Policy Disconnect

AEI’s Thomas Donnelly at Small Wars Journal with yet another reason why Bacevich doesn’t make any sense. His Atlantic article positing a policy disconnect, advocating we stop fighting the current war and start massing large tank formations, suffers from a policy disconnect. It neglects to mention that the Pentagon’s civilian leadership, under domestic political pressure, belatedly pushed the counterinsurgency policy change after the brass and the commander-in-chief had dropped that ball, and however unsatisfying any of that may be, it is in fact a legitimate policy path. SWJ excerpt:

Bacevich concludes with what he rightly describes as “the biggest question of all.” That is, in the American democracy, do the essential choices about war rest with soldiers or civilians? The presumption he makes, however, that the decision to prosecute the Long War has been delegated to the military, isn’t correct: rather, it’s been the military (with top-cover from former Defense Secretary Donald Rumsfeld) that’s been trying to dodge the decision. One may well argue that the Bush Administration has made unwise choices, but they are undeniably choices that have been validated by the American political process. Bacevich has elsewhere argued that the course of events since the 2006 election has disregarded the democratic process, but that’s not right, either. The Democrats victories in the 2006 elections gave them a congressional majority, but not a large enough majority to override the Constitution’s presumptions in favor of the commander-in-chief.

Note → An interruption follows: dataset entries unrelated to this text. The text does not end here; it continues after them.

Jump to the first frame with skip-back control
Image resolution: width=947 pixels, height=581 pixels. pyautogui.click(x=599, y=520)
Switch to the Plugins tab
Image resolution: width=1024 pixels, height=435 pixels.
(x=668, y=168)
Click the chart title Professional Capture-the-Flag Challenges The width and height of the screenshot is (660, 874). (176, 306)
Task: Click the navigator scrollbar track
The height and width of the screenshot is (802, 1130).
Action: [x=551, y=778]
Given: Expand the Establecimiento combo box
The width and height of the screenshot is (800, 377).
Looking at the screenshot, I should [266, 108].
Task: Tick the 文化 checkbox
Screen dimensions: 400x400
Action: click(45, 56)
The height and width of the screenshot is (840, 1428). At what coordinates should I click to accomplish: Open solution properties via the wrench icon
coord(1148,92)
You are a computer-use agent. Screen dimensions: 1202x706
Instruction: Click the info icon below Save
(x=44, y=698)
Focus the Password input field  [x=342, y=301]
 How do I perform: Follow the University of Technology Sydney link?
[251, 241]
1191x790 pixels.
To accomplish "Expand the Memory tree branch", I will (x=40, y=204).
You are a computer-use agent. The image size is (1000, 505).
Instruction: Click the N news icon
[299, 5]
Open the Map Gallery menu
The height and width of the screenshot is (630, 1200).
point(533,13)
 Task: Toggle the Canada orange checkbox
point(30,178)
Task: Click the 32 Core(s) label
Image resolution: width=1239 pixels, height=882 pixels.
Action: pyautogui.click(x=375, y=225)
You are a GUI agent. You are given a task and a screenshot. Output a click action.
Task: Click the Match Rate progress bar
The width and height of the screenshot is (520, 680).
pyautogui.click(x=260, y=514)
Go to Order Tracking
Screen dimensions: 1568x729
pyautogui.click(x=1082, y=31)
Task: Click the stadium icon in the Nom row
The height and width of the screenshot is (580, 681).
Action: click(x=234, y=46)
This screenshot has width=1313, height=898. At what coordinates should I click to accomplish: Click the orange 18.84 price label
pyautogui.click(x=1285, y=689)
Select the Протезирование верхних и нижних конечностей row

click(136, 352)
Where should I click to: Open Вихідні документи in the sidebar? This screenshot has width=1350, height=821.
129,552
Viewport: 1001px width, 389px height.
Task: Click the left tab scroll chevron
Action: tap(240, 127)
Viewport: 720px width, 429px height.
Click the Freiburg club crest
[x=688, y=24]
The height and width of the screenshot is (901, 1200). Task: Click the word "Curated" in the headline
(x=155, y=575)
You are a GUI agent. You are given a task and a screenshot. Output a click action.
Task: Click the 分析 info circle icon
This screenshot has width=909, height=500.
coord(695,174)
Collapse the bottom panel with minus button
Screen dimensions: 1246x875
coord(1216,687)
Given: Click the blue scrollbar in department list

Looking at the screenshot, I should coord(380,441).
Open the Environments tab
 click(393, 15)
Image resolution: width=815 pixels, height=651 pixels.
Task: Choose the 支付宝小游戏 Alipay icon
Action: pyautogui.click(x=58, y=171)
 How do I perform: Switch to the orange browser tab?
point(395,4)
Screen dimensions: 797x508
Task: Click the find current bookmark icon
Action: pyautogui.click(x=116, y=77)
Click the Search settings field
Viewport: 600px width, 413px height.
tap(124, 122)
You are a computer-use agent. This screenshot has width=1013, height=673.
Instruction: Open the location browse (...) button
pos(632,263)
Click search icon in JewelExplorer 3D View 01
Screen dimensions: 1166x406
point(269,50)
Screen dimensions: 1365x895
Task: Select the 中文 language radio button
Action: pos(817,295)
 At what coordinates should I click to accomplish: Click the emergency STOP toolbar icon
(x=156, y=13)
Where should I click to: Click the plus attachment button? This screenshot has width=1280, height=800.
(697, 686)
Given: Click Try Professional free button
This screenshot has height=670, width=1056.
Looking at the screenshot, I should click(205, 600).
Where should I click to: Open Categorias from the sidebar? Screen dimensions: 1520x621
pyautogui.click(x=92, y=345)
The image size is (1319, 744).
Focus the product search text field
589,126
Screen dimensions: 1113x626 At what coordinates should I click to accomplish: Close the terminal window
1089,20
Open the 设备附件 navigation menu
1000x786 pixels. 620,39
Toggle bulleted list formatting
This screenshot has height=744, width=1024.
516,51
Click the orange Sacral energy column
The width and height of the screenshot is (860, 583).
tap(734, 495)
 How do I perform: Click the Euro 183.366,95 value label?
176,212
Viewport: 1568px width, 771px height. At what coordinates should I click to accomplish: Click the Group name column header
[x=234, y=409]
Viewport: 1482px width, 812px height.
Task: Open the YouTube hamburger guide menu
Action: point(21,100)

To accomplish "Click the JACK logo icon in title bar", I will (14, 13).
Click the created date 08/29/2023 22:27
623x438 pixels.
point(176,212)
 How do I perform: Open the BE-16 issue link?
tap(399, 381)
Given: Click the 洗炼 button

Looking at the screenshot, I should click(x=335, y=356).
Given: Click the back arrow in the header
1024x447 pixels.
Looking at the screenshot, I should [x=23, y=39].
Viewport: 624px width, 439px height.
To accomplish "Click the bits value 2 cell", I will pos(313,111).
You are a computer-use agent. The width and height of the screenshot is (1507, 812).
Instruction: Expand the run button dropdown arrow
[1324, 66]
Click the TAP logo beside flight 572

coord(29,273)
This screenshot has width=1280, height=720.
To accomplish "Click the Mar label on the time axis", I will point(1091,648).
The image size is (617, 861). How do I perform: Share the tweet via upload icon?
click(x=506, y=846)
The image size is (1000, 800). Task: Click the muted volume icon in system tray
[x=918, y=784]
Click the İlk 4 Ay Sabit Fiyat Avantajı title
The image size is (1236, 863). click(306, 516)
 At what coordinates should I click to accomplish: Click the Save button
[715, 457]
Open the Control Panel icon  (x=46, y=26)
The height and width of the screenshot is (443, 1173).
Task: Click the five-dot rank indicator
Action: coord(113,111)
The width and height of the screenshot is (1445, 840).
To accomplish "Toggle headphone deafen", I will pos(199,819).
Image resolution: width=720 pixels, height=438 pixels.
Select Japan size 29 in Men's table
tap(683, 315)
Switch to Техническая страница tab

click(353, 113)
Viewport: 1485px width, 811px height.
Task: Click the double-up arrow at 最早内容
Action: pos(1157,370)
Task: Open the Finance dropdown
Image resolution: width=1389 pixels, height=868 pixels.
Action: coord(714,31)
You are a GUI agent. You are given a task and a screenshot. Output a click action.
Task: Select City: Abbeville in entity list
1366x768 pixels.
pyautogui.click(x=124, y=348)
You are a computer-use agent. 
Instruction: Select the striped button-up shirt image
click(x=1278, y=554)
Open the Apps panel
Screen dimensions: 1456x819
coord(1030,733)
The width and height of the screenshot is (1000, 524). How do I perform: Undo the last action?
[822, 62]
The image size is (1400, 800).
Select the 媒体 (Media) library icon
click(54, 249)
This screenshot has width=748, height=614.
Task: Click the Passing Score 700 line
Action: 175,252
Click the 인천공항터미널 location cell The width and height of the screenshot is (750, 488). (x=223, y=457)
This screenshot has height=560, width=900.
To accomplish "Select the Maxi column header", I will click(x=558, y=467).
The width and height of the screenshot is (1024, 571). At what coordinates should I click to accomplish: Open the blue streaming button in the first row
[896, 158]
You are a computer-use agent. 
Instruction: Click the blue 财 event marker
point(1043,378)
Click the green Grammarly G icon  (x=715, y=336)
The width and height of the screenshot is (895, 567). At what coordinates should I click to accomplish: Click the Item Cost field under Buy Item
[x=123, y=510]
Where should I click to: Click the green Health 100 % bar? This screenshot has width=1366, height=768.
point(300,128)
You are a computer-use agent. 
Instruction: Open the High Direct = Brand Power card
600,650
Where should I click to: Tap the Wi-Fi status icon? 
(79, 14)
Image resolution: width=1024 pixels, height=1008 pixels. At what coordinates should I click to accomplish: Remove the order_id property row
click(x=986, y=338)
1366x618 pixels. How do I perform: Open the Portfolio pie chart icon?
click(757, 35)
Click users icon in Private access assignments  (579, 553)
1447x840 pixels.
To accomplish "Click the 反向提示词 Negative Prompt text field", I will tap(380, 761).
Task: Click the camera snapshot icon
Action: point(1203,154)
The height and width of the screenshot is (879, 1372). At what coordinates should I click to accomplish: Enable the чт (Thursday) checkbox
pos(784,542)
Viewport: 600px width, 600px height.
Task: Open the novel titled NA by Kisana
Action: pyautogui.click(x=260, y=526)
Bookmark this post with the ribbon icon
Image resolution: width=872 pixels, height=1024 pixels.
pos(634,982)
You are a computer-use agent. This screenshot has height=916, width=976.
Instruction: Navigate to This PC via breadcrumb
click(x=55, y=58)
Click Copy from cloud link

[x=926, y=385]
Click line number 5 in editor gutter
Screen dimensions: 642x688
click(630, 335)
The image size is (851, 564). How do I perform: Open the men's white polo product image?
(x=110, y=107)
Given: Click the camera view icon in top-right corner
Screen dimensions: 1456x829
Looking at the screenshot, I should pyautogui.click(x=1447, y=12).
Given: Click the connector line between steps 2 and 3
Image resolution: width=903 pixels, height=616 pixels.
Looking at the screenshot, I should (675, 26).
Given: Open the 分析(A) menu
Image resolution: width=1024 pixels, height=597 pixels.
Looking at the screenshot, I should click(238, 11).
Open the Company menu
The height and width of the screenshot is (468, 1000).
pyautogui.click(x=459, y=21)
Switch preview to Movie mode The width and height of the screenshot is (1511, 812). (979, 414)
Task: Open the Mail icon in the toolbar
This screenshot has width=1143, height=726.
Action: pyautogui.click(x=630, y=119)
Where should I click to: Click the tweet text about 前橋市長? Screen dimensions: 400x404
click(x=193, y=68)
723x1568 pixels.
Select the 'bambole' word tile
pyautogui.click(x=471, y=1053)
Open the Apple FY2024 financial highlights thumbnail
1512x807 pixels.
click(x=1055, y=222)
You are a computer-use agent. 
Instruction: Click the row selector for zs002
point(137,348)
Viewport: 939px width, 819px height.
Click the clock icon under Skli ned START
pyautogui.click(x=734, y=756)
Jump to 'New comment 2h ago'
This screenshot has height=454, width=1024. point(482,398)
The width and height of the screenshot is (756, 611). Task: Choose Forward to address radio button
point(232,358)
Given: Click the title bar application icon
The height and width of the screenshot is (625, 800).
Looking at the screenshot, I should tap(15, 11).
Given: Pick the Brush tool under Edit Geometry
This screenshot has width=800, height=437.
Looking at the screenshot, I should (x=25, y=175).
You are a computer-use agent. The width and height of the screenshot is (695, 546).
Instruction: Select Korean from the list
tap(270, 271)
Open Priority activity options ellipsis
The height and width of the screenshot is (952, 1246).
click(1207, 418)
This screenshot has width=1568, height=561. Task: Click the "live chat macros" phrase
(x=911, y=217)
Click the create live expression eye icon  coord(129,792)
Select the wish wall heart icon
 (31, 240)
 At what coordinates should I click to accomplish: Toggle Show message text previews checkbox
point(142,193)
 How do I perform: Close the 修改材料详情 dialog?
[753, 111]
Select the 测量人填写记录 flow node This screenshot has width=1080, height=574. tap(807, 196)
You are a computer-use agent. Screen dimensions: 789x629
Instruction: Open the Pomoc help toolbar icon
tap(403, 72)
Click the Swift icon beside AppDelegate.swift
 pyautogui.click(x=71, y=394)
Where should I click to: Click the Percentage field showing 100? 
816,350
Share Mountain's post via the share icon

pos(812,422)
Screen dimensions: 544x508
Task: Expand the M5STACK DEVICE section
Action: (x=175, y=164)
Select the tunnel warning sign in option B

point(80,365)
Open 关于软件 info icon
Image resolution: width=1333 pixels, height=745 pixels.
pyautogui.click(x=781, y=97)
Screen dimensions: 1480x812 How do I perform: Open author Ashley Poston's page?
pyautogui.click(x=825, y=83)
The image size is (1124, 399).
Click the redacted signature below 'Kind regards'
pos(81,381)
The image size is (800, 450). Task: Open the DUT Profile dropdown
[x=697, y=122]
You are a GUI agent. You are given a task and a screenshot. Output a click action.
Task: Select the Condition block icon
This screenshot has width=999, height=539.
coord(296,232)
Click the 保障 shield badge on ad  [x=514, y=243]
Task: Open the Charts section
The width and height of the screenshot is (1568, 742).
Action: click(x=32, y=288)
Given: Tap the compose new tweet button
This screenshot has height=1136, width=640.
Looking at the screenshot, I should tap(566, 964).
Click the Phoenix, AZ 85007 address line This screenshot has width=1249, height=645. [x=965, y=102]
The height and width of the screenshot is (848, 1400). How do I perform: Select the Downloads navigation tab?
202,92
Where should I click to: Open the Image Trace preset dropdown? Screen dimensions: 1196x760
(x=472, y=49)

Bacevich similarly disparages at the quality of the war-policy debate, and it’s hard to disagree. But quality is no more the measure of democratic legitimacy than is any particular outcome. As a matter of the historical record, America’s domestic debates about war have generated more heat than light. And, when it came to Iraq, what is remarkable in retrospect is how long it took to translate civilian guidance – President’s Bush’s oft-stated goals of a stable and representative government in Baghdad – into military policy. The Decider decided; alas, the commander-in-chief did not sufficiently command, and the uniforms, too frequently, shirked.

So it is the new civilian leadership – in the form of a chastened, post-2006 President Bush and current Defense Secretary Robert Gates – that finally is dragging a still-reluctant military into embracing the irregular warfare mission. Just this Monday, Gates continued his jeremiad against “Next-War-It is” and “the defense bureaucracy’s priorities and lack of urgency opposed to a wartime footing and a wartime mentality.” This may be a strategic error, but it’s his civilian job to make the call. If anyone’s outside our norms of civil-military relations, it’s those in the Gentile-Bacevich camp.

If you are new to this debate, previously: Re Not Fighting the Current War.

Topics: military

  Posted by Jules Crittenden at 9:12 am on Monday, October 6, 2008

One Response to “Policy Disconnect”

  1. Eric Says:

    I may be a cynic, but I wonder if Bacevich’s concern with allegedly losing conventional forces focus and wanting to switch back to it is isn’t a backdoor way to hamstring us from being able to accomplish Iraqi and Afghanistan type missions, and thus prevent us from ever being able to engage a regime-change-and-subsequent-counter-insurgency-campaign ever again. I am sorry his son was killed, but however painful, it is not a reason to throw away a winning strategy.

    After the Vietnam war, I heard and read plenty of times in my military career that we needed to focus on “war-fighting” (i.e. conventional forces) and not Vietnam type scenarios, that the military was for fighting big wars. I never really understood how the “small” stuff was to be fought — the Peace Corps?

    We should not jettison tanks and big force capability — there are still plenty of foes we may have to opportunity to use them against. The use of heavy armor and air attack in the initial Iraqi campaign worked brilliantly at taking down Saddam’s regime. But we clearly shouldn’t jettison counter-insurgency/small war capability either. And yes, we need to ramp up the ground forces to do this.